This article is over 6 years, 10 months old
Issue 2549
A protest as part of the England-wide teachers strikes in July 2016
A protest as part of the England-wide teachers strikes in July 2016 (Pic: Socialist Worker)

The education funding cuts are a national attack and require a national response.

The scale of anger against them means there is real potential to build successful strikes in schools that would win wider support.

NUT general secretary Kevin Courtney held a press conference last week, ahead of the union’s annual conference in Cardiff this weekend.

He said, “National strikes are a possibility. I don’t think that’s where we are immediately.

“National action is not where our planning horizon is at the moment.”

Courtney said that the Trade Union Act means that “barriers to national action are higher”.


He added, “But the degree of mobilisation among teachers I think is also higher.

“We would have to do an awful lot of work to pass the 50 percent threshold and the 40 percent yes vote thresholds that apply in education.

“But if these cuts carry on, I think it’s not ruled out that we can beat those thresholds and have that sort of industrial action.”

School workers have power that other groups don’t have

It’s true that the Trade Union Act is draconian. But unions shouldn’t simply accept its limitations—and they should defy it.

Courtney said the union hopes to work with parents, other unions and campaign groups. “We’re looking at lobbies of parliament and demonstrations,” he said.

NUT general secretary Kevin Courtney

NUT general secretary Kevin Courtney (Pic: Dave Gilchrist)

He added that NUT members in some schools are already taking action over cuts.

The parent-led resistance is inspirational. And it would be good to see more demonstrations.

But school workers have power that other groups don’t have.

Strikes in schools would seriously escalate the crisis for the Tories—more so if they were national.

This would mean more chance of stopping the cuts.

Paul McGarr is a teacher and NUT rep in east London. “The union must put itself at the heart of the campaigns—and go beyond local actions,” he told Socialist Worker.

“Ideally we want a national strike. But if we don’t have that, we shouldn’t have nothing at all. We should fight for as many teachers as possible taking action together.”


Jess Edwards is on the NUT’s national executive committee. “This is the most serious assault on schools’ funding in a generation,” she told Socialist Worker.

“The money is there. Corporation tax has been repeatedly cut.

“Getting the government to spend that money in schools won’t happen without a fight.

“We will need more than meetings and lobbying to win.”

Key debates will shape the future of education

Education funding cuts will be a key debate at the NUT union’s conference—but there will be plenty of other important debates too.

Delegates will debate Sats tests on Sunday and there’s a fringe meeting on the campaign against Sats on Saturday.

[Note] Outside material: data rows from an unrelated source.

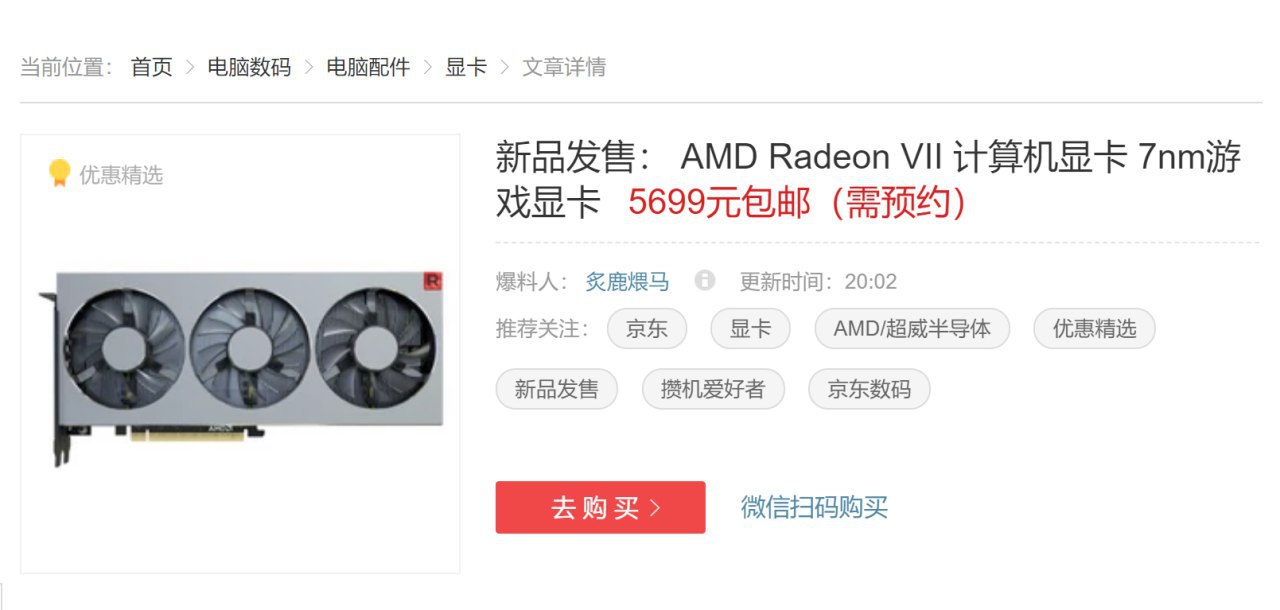The width and height of the screenshot is (1280, 610).
Task: Open the 显卡 breadcrumb category
Action: point(466,67)
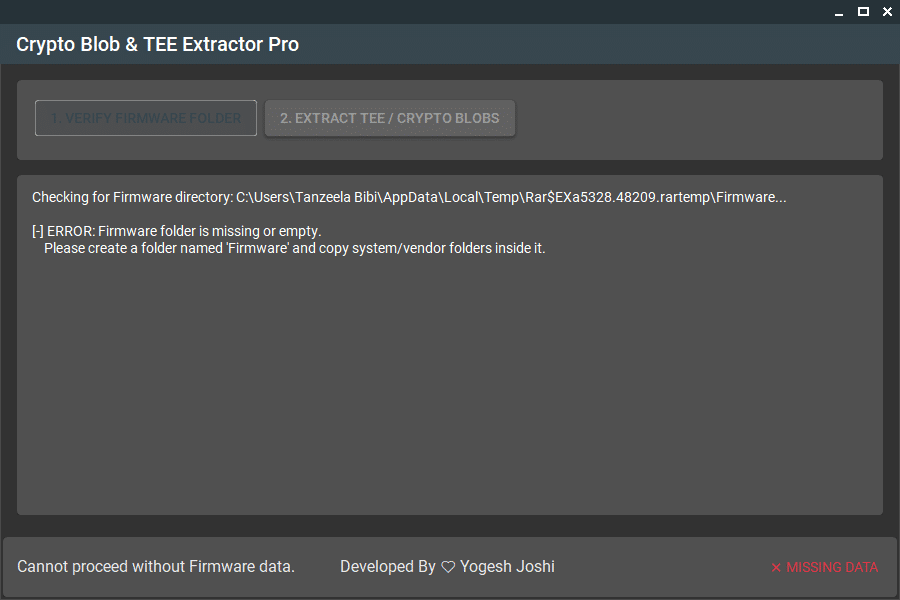Screen dimensions: 900x600
Task: Click the 'Please create a folder named Firmware' line
Action: tap(294, 248)
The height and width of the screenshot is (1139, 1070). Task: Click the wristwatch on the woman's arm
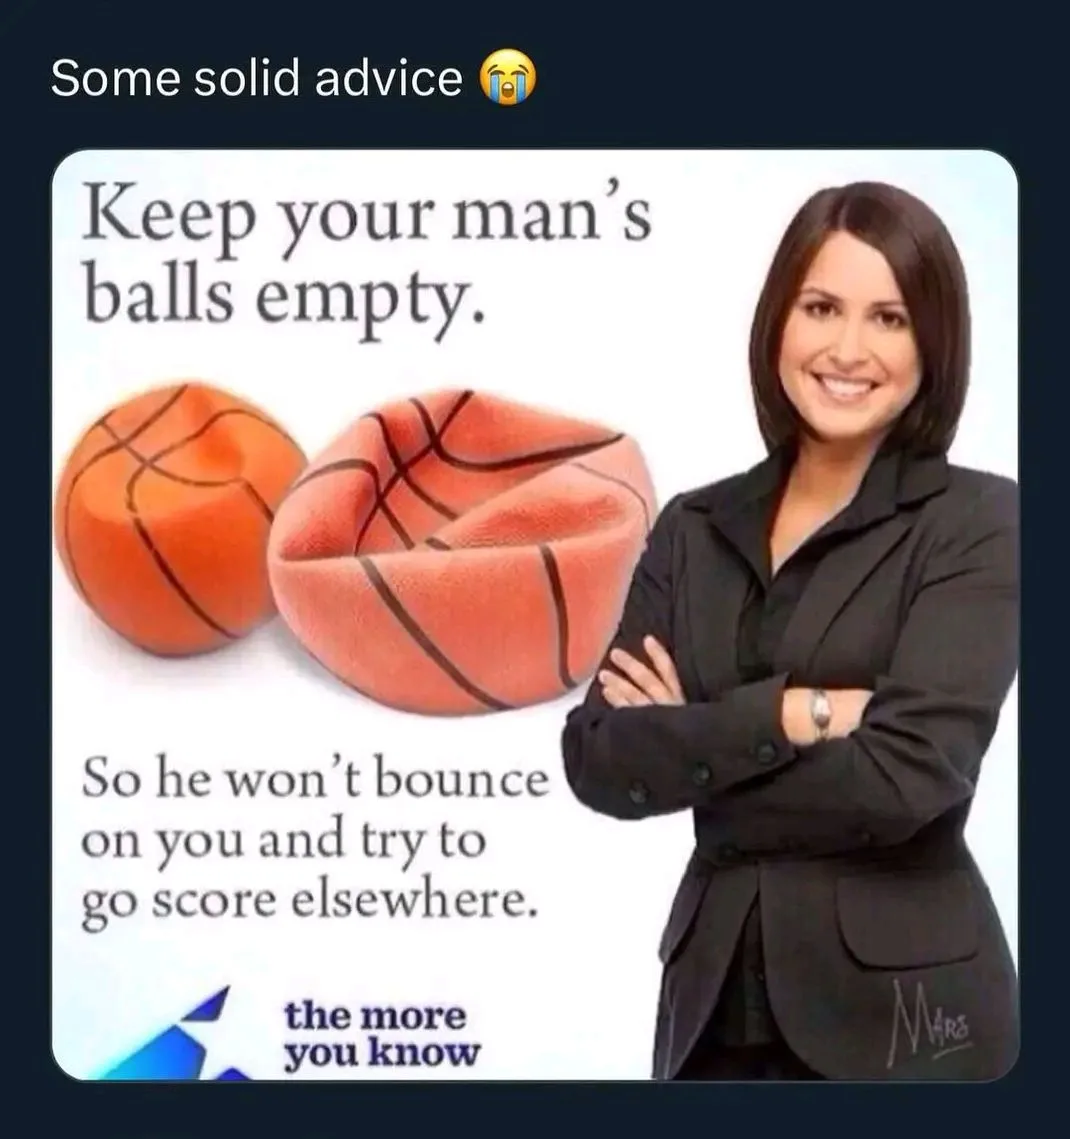820,713
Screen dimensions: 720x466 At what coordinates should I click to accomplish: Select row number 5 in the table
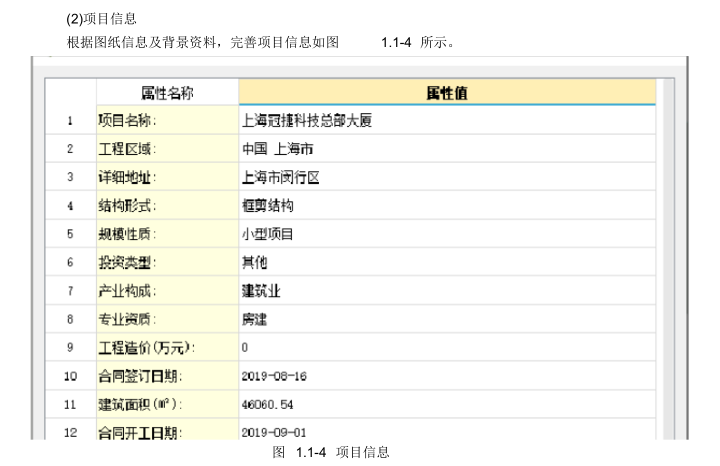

Delegates should vote to back an amendment on Sats. It commits the union to hold an indicative ballot of all members working in primary schools on their willingness to boycott the tests.

Next Monday conference will debate anti-racism and vote on a motion for affiliation to Stand Up To Racism.

There will also be an important debate on the kind of union we want. We should argue for a union based on building school-based organisation and reps.

There is likely to be a debate on transgender rights on the Monday. Socialist Worker and its supporters back people’s right to self-identify their gender.

A new union, the NEU, will come into existence on 1 September after NUT and ATL union members voted for a merger. There will be discussions throughout conference about how to build a new left in the new union.